▶ [WORK TO COMPLETE]: From the first entry to the last, repeat the listing exactly.

- - - -

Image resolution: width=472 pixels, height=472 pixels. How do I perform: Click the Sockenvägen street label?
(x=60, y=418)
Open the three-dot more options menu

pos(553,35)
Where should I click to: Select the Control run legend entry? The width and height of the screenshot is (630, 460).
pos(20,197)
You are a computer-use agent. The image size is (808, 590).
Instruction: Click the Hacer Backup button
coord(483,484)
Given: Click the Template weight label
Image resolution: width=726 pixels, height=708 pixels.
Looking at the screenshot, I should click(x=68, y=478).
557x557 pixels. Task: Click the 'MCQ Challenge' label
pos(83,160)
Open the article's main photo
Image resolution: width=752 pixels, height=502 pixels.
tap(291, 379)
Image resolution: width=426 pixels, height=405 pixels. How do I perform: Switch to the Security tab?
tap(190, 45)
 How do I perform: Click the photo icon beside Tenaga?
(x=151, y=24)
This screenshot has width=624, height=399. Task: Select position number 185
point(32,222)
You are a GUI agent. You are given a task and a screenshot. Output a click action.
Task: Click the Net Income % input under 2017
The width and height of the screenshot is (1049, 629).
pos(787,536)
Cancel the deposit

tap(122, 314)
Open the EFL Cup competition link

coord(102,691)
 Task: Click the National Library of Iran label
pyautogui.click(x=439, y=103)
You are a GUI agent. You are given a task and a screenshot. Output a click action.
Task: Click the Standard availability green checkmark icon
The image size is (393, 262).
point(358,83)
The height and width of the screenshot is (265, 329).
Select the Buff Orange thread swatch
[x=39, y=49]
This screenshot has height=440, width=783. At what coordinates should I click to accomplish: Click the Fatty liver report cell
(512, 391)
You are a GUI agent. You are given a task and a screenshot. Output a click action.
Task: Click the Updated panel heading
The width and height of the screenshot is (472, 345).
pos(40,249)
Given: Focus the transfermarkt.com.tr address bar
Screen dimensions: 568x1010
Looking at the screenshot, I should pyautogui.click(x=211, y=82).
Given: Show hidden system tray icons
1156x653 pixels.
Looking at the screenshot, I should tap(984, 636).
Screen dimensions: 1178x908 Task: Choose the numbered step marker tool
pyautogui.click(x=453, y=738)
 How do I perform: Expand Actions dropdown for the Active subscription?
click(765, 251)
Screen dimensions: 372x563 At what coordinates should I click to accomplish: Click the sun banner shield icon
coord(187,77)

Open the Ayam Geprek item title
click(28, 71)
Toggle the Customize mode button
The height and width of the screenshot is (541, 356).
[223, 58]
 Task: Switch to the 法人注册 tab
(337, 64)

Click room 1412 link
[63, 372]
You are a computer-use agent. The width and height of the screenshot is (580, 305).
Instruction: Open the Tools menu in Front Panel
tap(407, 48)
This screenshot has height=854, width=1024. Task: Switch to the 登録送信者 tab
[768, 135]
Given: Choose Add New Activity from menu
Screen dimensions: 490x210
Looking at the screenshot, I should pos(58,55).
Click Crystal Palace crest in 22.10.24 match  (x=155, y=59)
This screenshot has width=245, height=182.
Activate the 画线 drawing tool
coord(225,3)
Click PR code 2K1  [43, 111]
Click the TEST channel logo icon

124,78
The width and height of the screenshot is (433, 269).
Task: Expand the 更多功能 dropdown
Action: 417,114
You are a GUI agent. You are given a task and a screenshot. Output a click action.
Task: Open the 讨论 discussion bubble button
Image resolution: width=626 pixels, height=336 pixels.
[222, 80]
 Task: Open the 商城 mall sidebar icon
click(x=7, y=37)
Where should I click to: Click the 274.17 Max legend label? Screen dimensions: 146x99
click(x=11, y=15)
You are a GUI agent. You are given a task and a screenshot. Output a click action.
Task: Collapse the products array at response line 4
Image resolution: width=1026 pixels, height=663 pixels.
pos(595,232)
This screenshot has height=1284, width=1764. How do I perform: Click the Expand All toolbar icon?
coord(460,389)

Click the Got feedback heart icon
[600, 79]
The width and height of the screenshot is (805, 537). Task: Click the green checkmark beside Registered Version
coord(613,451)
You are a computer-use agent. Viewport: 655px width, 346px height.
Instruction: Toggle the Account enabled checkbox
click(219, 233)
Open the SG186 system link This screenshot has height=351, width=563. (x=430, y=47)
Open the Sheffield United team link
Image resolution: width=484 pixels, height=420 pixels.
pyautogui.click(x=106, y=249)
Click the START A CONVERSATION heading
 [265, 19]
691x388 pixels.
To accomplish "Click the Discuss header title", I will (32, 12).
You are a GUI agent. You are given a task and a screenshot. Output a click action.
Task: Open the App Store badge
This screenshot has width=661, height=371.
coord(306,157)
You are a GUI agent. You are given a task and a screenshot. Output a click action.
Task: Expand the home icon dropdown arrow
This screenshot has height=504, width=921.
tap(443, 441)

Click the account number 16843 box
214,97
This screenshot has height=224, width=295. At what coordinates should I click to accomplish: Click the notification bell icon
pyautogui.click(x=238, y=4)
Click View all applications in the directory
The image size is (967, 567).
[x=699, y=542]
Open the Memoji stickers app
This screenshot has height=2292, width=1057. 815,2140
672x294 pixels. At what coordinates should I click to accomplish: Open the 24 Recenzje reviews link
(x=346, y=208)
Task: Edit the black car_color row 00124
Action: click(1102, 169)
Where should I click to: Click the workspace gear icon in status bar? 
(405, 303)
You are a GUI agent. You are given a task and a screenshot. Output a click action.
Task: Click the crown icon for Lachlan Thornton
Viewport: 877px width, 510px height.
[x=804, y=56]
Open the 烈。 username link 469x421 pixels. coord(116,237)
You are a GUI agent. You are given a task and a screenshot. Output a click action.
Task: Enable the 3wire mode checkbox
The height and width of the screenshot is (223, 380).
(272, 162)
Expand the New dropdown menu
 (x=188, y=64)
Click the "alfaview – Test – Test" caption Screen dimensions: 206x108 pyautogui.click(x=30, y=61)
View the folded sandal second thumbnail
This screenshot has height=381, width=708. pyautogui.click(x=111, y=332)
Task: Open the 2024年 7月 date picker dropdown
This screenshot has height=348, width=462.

- - - -

▶ [EXPECTED ANSWER]:
Image resolution: width=472 pixels, height=472 pixels. How do I perform: Click the Sockenvägen street label?
(x=60, y=418)
Open the three-dot more options menu

pos(553,35)
Where should I click to: Select the Control run legend entry? The width and height of the screenshot is (630, 460).
pos(20,197)
You are a computer-use agent. The image size is (808, 590).
Instruction: Click the Hacer Backup button
coord(483,484)
Given: Click the Template weight label
Image resolution: width=726 pixels, height=708 pixels.
Looking at the screenshot, I should click(x=68, y=478).
557x557 pixels. Task: Click the 'MCQ Challenge' label
pos(83,160)
Open the article's main photo
Image resolution: width=752 pixels, height=502 pixels.
tap(291, 379)
Image resolution: width=426 pixels, height=405 pixels. How do I perform: Switch to the Security tab?
tap(190, 45)
 How do I perform: Click the photo icon beside Tenaga?
(x=151, y=24)
This screenshot has width=624, height=399. Task: Select position number 185
point(32,222)
You are a GUI agent. You are given a task and a screenshot. Output a click action.
Task: Click the Net Income % input under 2017
The width and height of the screenshot is (1049, 629).
pos(787,536)
Cancel the deposit

tap(122, 314)
Open the EFL Cup competition link

coord(102,691)
 Task: Click the National Library of Iran label
pyautogui.click(x=439, y=103)
You are a GUI agent. You are given a task and a screenshot. Output a click action.
Task: Click the Standard availability green checkmark icon
The image size is (393, 262).
point(358,83)
The height and width of the screenshot is (265, 329).
Select the Buff Orange thread swatch
[x=39, y=49]
This screenshot has height=440, width=783. At what coordinates should I click to accomplish: Click the Fatty liver report cell
(512, 391)
You are a GUI agent. You are given a task and a screenshot. Output a click action.
Task: Click the Updated panel heading
The width and height of the screenshot is (472, 345).
pos(40,249)
Given: Focus the transfermarkt.com.tr address bar
Screen dimensions: 568x1010
Looking at the screenshot, I should pyautogui.click(x=211, y=82).
Given: Show hidden system tray icons
1156x653 pixels.
Looking at the screenshot, I should tap(984, 636).
Screen dimensions: 1178x908 Task: Choose the numbered step marker tool
pyautogui.click(x=453, y=738)
 How do I perform: Expand Actions dropdown for the Active subscription?
click(765, 251)
Screen dimensions: 372x563 At what coordinates should I click to accomplish: Click the sun banner shield icon
coord(187,77)

Open the Ayam Geprek item title
click(28, 71)
Toggle the Customize mode button
The height and width of the screenshot is (541, 356).
[223, 58]
 Task: Switch to the 法人注册 tab
(337, 64)

Click room 1412 link
[63, 372]
You are a computer-use agent. The width and height of the screenshot is (580, 305).
Instruction: Open the Tools menu in Front Panel
tap(407, 48)
This screenshot has height=854, width=1024. Task: Switch to the 登録送信者 tab
[768, 135]
Given: Choose Add New Activity from menu
Screen dimensions: 490x210
Looking at the screenshot, I should pos(58,55).
Click Crystal Palace crest in 22.10.24 match  (x=155, y=59)
This screenshot has width=245, height=182.
Activate the 画线 drawing tool
coord(225,3)
Click PR code 2K1  [43, 111]
Click the TEST channel logo icon

124,78
The width and height of the screenshot is (433, 269).
Task: Expand the 更多功能 dropdown
Action: 417,114
You are a GUI agent. You are given a task and a screenshot. Output a click action.
Task: Open the 讨论 discussion bubble button
Image resolution: width=626 pixels, height=336 pixels.
[222, 80]
 Task: Open the 商城 mall sidebar icon
click(x=7, y=37)
Where should I click to: Click the 274.17 Max legend label? Screen dimensions: 146x99
click(x=11, y=15)
You are a GUI agent. You are given a task and a screenshot. Output a click action.
Task: Collapse the products array at response line 4
Image resolution: width=1026 pixels, height=663 pixels.
pos(595,232)
This screenshot has height=1284, width=1764. How do I perform: Click the Expand All toolbar icon?
coord(460,389)

Click the Got feedback heart icon
[600, 79]
The width and height of the screenshot is (805, 537). Task: Click the green checkmark beside Registered Version
coord(613,451)
You are a computer-use agent. Viewport: 655px width, 346px height.
Instruction: Toggle the Account enabled checkbox
click(219, 233)
Open the SG186 system link This screenshot has height=351, width=563. (x=430, y=47)
Open the Sheffield United team link
Image resolution: width=484 pixels, height=420 pixels.
pyautogui.click(x=106, y=249)
Click the START A CONVERSATION heading
 [265, 19]
691x388 pixels.
To accomplish "Click the Discuss header title", I will (32, 12).
You are a GUI agent. You are given a task and a screenshot. Output a click action.
Task: Open the App Store badge
This screenshot has width=661, height=371.
coord(306,157)
You are a GUI agent. You are given a task and a screenshot. Output a click action.
Task: Expand the home icon dropdown arrow
This screenshot has height=504, width=921.
tap(443, 441)

Click the account number 16843 box
214,97
This screenshot has height=224, width=295. At what coordinates should I click to accomplish: Click the notification bell icon
pyautogui.click(x=238, y=4)
Click View all applications in the directory
The image size is (967, 567).
[x=699, y=542]
Open the Memoji stickers app
This screenshot has height=2292, width=1057. 815,2140
672x294 pixels. At what coordinates should I click to accomplish: Open the 24 Recenzje reviews link
(x=346, y=208)
Task: Edit the black car_color row 00124
Action: click(1102, 169)
Where should I click to: Click the workspace gear icon in status bar? 
(405, 303)
You are a GUI agent. You are given a task and a screenshot. Output a click action.
Task: Click the crown icon for Lachlan Thornton
Viewport: 877px width, 510px height.
[x=804, y=56]
Open the 烈。 username link 469x421 pixels. coord(116,237)
You are a GUI agent. You are given a task and a screenshot. Output a click action.
Task: Enable the 3wire mode checkbox
The height and width of the screenshot is (223, 380).
(272, 162)
Expand the New dropdown menu
 (x=188, y=64)
Click the "alfaview – Test – Test" caption Screen dimensions: 206x108 pyautogui.click(x=30, y=61)
View the folded sandal second thumbnail
This screenshot has height=381, width=708. pyautogui.click(x=111, y=332)
Task: Open the 2024年 7月 date picker dropdown
This screenshot has height=348, width=462.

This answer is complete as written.